Click here to monitor SSC
SQLServerCentral is supported by Red Gate Software Ltd.
 
Log in  ::  Register  ::  Not logged in
 
 
 

Beware the REPLACE function when doing heavy string parsing

 

I found something interesting the other day.  I was attempting to optimize a very heavy string parsing routine using T-SQL and was having problems.  I don’t normally use T-SQL for such heavy string parsing, but this was a special case of a legacy structure that I had to work with, so I had no choice.  Anyway, the said routine was a table function that basically takes a fixed length text file and turns it into a table (please don’t ask why) so you can join it to other tables in a database.  The thing that made this interesting is that this fixed length text file had over 4,000 rows, so in order to turn this into a table the function has to slice and dice these 4,000 rows every time it’s executed, which it does by executing a WHILE loop. 

When I finished this function, it ran in about 15 seconds, which was way too slow for our needs.  Unbeknownst to me, one of my colleagues was attempting the same thing and wrote his code in a slightly different way, but he got it to run in about 1 second.  When I analyzed his code, I found it to be virtually identical to mine, with one difference:  during every iteration I was using the REPLACE function to ‘wittle’ down the string until none of the string was left, at which point the WHILE loop would exit and the function would finish executing.  In contrast, his approach did not have any REPLACE function, he was simply navigating forward in the string until he reached the end. 

At this point one of my very special mental “talents” kicked in:  when my mind is stuck on a problem and someone ELSE tells me the solution to it my mind immediately says “oh, I knew that!”  and proceeds to give me a detailed explanation of the solution and why it works.  And leaves you wondering where all that great information was hiding 5 seconds ago when you didn’t have the answer and you really needed it….you have to wonder why such useless “talents” even exist….

So, of course, once I saw this then everything became obvious:  my version of the function was doing over 4,000 REPLACE operations and his wasn’t.  To add to this, I have to wonder if the string datatypes, such as the VARCHAR datatype that we were both using, are implemented as immutable data types in SQL Server.  Does anyone know if this is the case?  If it is then it would further explain the difference in speed.  Since an immutable data type doesn’t really ‘change’ the instance of the string in memory and just adds a new instance of a string, this means that my function was creating over 4,000 instances in memory of the large string that I was parsing.  Talk about a waste!

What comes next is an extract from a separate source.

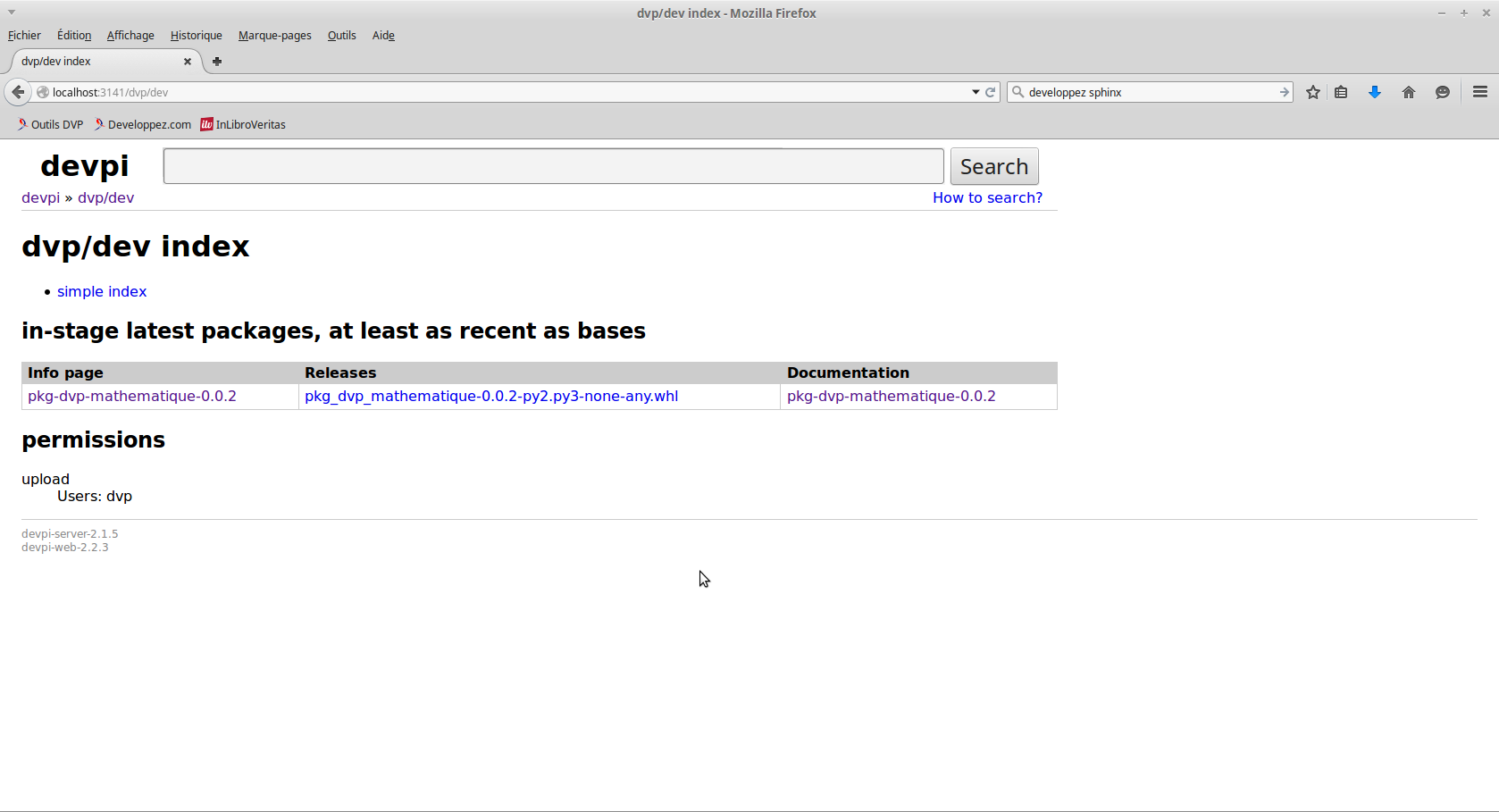The width and height of the screenshot is (1499, 812).
Task: Expand URL bar history dropdown arrow
Action: pyautogui.click(x=976, y=92)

I mention this because lots of SQL developers may not have much experience in string parsing, since this is normally not done using SQL.  This may be old hat to many application programmers, but it’s not something that DBAs run into as frequently, so I’m hoping that others will find it as useful as I did.

So, the moral of the story is:  be careful when using REPLACE in heavy string parsing operations.  Like many other things, if you need it you should use it, but the trick is in knowing when you REALLY need it.  In my case I thought I needed it but in reality there was a much simpler solution available, and it ended up running 15 times faster.  It proves the old adage of “Keep It Simple, Stupid”…given 2 equivalent solutions the simpler one is better.

…and that’s my $.02 for today….

SB

Comments

Posted by MitchellT on 27 August 2009

Greart article, but the suspense is killing me - what did the other developer do to get around using REPLACE. Not sure if you're trying to avoid giving code code samples in an article/editorial, but that's kind of the whole reason I'm here - to learn a better way to do things with side-by-side examples.

Thanks for any examples!

Posted by vg on 27 August 2009

teixeim, he said "he was simply navigating forward in the string until he reached the end", so my guess is he was probably using an int capture where he was in the string and substrings during the while loop.  that way, he would only be using a single large string that he searched through, instead of creating a new string with the old data "REPLACED" each time.

Sam, thanks for the tip.  So, you don't know for sure if varchar is immutable?  Sure sounds like it, but I'd like to know for sure as well.  Any MSFT ppl out there can confirm?

Posted by Ray Hastie on 27 August 2009

teixeim - check out the substring function.  If you have a fixed line definition for the fields you know that field A starts at position X and is Y characters long. The rest of the code is dependent on the circumstances.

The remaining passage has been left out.